Why Vector Clocks are Easy

roder · on Jan 29, 2010

Justin (CTO of Basho) gave a phenomenal presentation (keynote worthy) at NoSQL East.

Vector clocks are easy and once he explained it in the presentation it "clicked" for me.

You can watch the whole presentation here, but if you want to get just the bit on Vector Clocks, fast forward to 28m

https://nosqleast.com/2009/#speaker/sheehy

But seriously, I highly recommend watching the whole presentation. These guys are brilliant.

tptacek · on Jan 29, 2010

Is this basically the same idea as Lamport's logical timestamps?

HenryR · on Jan 30, 2010

Yes, this is essentially the same idea.
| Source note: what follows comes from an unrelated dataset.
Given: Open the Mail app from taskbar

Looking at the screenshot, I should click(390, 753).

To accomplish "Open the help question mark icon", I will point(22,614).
The problem with Lamport clocks is that every two pairs of events can be ordered - since a < b or b < a or a = b for all integers a and b. This means that two events that are not causally related can't be identified. Lamport clocks just give you an ordering on events that preserves the causal relationship, but they also introduce unnecessary structure.

Vector clocks, at the cost of more storage, allow you to detect whenever two messages are not causally related. To be concrete, if I send you a message, and you then send one to someone else, your message is causally related to mine because its possible that whatever was in my message influenced the message you sent. However, if I send my message to a third party, it no longer causally precedes yours because you couldn't have reacted to what I sent.

Vector clocks will preserve this lack of ordering because the clock of my message will be 10, and the clock of your message will be 01. 10 is neither 'less than' or 'greater than' 01 under the ordering of vector timestamps, so we can conclude that the messages are not causally related.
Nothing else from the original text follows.